## INSTRUCTION
Rewrite the lines of the listing below as a numbered list, omitting any blank lines.

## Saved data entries
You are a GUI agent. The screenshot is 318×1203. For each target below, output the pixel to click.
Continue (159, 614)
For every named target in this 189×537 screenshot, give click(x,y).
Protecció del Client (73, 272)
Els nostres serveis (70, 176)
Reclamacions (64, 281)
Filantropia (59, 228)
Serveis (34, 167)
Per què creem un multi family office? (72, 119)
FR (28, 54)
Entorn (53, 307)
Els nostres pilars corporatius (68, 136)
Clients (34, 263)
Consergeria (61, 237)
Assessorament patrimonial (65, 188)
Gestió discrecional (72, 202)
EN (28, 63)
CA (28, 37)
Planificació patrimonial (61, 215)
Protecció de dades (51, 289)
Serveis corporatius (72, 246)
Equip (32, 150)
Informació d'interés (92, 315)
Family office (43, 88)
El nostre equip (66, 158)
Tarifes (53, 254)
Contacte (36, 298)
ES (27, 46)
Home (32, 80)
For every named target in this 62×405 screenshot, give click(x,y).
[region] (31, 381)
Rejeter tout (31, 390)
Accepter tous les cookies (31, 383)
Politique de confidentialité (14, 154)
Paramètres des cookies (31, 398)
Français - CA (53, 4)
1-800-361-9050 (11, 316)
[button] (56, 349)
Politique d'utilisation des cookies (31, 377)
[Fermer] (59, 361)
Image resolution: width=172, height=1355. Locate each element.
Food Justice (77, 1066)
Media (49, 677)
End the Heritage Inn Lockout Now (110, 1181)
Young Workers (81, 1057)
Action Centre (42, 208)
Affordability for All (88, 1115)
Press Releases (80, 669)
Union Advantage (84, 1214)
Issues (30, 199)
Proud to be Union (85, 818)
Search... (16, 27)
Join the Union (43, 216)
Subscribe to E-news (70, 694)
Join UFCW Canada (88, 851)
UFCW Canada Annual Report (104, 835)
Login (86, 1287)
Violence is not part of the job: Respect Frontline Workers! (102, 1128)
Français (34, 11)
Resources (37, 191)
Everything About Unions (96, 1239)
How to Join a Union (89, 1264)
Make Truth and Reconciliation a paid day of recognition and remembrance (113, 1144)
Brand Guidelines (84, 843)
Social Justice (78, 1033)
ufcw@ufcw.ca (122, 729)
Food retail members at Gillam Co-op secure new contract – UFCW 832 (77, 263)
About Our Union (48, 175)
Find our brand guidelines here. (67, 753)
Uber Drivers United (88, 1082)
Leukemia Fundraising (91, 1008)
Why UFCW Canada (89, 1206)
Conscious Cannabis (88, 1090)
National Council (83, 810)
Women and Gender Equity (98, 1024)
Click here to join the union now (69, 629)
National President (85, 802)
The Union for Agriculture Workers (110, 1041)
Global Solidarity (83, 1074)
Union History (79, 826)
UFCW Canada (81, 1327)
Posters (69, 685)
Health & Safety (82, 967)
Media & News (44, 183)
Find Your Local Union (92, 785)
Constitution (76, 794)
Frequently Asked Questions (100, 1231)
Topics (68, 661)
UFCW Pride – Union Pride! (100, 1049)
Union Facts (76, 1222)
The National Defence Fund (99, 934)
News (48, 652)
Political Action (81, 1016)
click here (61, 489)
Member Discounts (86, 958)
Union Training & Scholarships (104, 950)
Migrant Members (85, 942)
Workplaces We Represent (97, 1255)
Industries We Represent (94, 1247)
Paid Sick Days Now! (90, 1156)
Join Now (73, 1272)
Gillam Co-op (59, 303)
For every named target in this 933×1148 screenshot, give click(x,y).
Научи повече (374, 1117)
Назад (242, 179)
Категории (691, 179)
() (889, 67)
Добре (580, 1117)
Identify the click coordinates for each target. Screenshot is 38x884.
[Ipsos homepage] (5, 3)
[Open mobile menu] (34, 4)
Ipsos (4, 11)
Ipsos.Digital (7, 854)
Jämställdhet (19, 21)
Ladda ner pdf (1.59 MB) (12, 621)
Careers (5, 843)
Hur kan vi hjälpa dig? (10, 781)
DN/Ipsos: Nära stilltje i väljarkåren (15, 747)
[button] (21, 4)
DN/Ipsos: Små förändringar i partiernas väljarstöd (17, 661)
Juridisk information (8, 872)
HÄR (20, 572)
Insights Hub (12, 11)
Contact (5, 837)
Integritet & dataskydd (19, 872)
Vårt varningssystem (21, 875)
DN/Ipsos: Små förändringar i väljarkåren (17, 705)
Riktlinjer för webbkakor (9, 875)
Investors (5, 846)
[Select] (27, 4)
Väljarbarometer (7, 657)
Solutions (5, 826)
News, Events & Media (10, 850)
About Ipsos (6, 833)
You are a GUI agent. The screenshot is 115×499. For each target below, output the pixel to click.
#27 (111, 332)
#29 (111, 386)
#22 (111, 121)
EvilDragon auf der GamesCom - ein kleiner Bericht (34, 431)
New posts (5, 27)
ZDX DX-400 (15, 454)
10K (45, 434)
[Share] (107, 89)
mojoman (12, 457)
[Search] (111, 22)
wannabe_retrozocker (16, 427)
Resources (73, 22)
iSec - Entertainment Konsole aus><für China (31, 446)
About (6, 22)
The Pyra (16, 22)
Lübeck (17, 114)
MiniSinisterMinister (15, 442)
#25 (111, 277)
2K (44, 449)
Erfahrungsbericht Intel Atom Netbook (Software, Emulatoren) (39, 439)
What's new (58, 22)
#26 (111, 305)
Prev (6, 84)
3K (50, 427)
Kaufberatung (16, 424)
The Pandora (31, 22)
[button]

## EXERCISE SOLUTION
1. You are a GUI agent. The screenshot is 318×1203. For each target below, output the pixel to click.
2. Continue (159, 614)
3. For every named target in this 189×537 screenshot, give click(x,y).
4. Protecció del Client (73, 272)
5. Els nostres serveis (70, 176)
6. Reclamacions (64, 281)
7. Filantropia (59, 228)
8. Serveis (34, 167)
9. Per què creem un multi family office? (72, 119)
10. FR (28, 54)
11. Entorn (53, 307)
12. Els nostres pilars corporatius (68, 136)
13. Clients (34, 263)
14. Consergeria (61, 237)
15. Assessorament patrimonial (65, 188)
16. Gestió discrecional (72, 202)
17. EN (28, 63)
18. CA (28, 37)
19. Planificació patrimonial (61, 215)
20. Protecció de dades (51, 289)
21. Serveis corporatius (72, 246)
22. Equip (32, 150)
23. Informació d'interés (92, 315)
24. Family office (43, 88)
25. El nostre equip (66, 158)
26. Tarifes (53, 254)
27. Contacte (36, 298)
28. ES (27, 46)
29. Home (32, 80)
30. For every named target in this 62×405 screenshot, give click(x,y).
31. [region] (31, 381)
32. Rejeter tout (31, 390)
33. Accepter tous les cookies (31, 383)
34. Politique de confidentialité (14, 154)
35. Paramètres des cookies (31, 398)
36. Français - CA (53, 4)
37. 1-800-361-9050 (11, 316)
38. [button] (56, 349)
39. Politique d'utilisation des cookies (31, 377)
40. [Fermer] (59, 361)
41. Image resolution: width=172, height=1355. Locate each element.
42. Food Justice (77, 1066)
43. Media (49, 677)
44. End the Heritage Inn Lockout Now (110, 1181)
45. Young Workers (81, 1057)
46. Action Centre (42, 208)
47. Affordability for All (88, 1115)
48. Press Releases (80, 669)
49. Union Advantage (84, 1214)
50. Issues (30, 199)
51. Proud to be Union (85, 818)
52. Search... (16, 27)
53. Join the Union (43, 216)
54. Subscribe to E-news (70, 694)
55. Join UFCW Canada (88, 851)
56. UFCW Canada Annual Report (104, 835)
57. Login (86, 1287)
58. Violence is not part of the job: Respect Frontline Workers! (102, 1128)
59. Français (34, 11)
60. Resources (37, 191)
61. Everything About Unions (96, 1239)
62. How to Join a Union (89, 1264)
63. Make Truth and Reconciliation a paid day of recognition and remembrance (113, 1144)
64. Brand Guidelines (84, 843)
65. Social Justice (78, 1033)
66. ufcw@ufcw.ca (122, 729)
67. Food retail members at Gillam Co-op secure new contract – UFCW 832 (77, 263)
68. About Our Union (48, 175)
69. Find our brand guidelines here. (67, 753)
70. Uber Drivers United (88, 1082)
71. Leukemia Fundraising (91, 1008)
72. Why UFCW Canada (89, 1206)
73. Conscious Cannabis (88, 1090)
74. National Council (83, 810)
75. Women and Gender Equity (98, 1024)
76. Click here to join the union now (69, 629)
77. National President (85, 802)
78. The Union for Agriculture Workers (110, 1041)
79. Global Solidarity (83, 1074)
80. Union History (79, 826)
81. UFCW Canada (81, 1327)
82. Posters (69, 685)
83. Health & Safety (82, 967)
84. Media & News (44, 183)
85. Find Your Local Union (92, 785)
86. Constitution (76, 794)
87. Frequently Asked Questions (100, 1231)
88. Topics (68, 661)
89. UFCW Pride – Union Pride! (100, 1049)
90. Union Facts (76, 1222)
91. The National Defence Fund (99, 934)
92. News (48, 652)
93. Political Action (81, 1016)
94. click here (61, 489)
95. Member Discounts (86, 958)
96. Union Training & Scholarships (104, 950)
97. Migrant Members (85, 942)
98. Workplaces We Represent (97, 1255)
99. Industries We Represent (94, 1247)
100. Paid Sick Days Now! (90, 1156)
101. Join Now (73, 1272)
102. Gillam Co-op (59, 303)
103. For every named target in this 933×1148 screenshot, give click(x,y).
104. Научи повече (374, 1117)
105. Назад (242, 179)
106. Категории (691, 179)
107. () (889, 67)
108. Добре (580, 1117)
109. Identify the click coordinates for each target. Screenshot is 38x884.
110. [Ipsos homepage] (5, 3)
111. [Open mobile menu] (34, 4)
112. Ipsos (4, 11)
113. Ipsos.Digital (7, 854)
114. Jämställdhet (19, 21)
115. Ladda ner pdf (1.59 MB) (12, 621)
116. Careers (5, 843)
117. Hur kan vi hjälpa dig? (10, 781)
118. DN/Ipsos: Nära stilltje i väljarkåren (15, 747)
119. [button] (21, 4)
120. DN/Ipsos: Små förändringar i partiernas väljarstöd (17, 661)
121. Juridisk information (8, 872)
122. HÄR (20, 572)
123. Insights Hub (12, 11)
124. Contact (5, 837)
125. Integritet & dataskydd (19, 872)
126. Vårt varningssystem (21, 875)
127. DN/Ipsos: Små förändringar i väljarkåren (17, 705)
128. Riktlinjer för webbkakor (9, 875)
129. Investors (5, 846)
130. [Select] (27, 4)
131. Väljarbarometer (7, 657)
132. Solutions (5, 826)
133. News, Events & Media (10, 850)
134. About Ipsos (6, 833)
135. You are a GUI agent. The screenshot is 115×499. For each target below, output the pixel to click.
136. #27 (111, 332)
137. #29 (111, 386)
138. #22 (111, 121)
139. EvilDragon auf der GamesCom - ein kleiner Bericht (34, 431)
140. New posts (5, 27)
141. ZDX DX-400 (15, 454)
142. 10K (45, 434)
143. [Share] (107, 89)
144. mojoman (12, 457)
145. [Search] (111, 22)
146. wannabe_retrozocker (16, 427)
147. Resources (73, 22)
148. iSec - Entertainment Konsole aus><für China (31, 446)
149. About (6, 22)
150. The Pyra (16, 22)
151. Lübeck (17, 114)
152. MiniSinisterMinister (15, 442)
153. #25 (111, 277)
154. 2K (44, 449)
155. Erfahrungsbericht Intel Atom Netbook (Software, Emulatoren) (39, 439)
156. What's new (58, 22)
157. #26 (111, 305)
158. Prev (6, 84)
159. 3K (50, 427)
160. Kaufberatung (16, 424)
161. The Pandora (31, 22)
162. [button]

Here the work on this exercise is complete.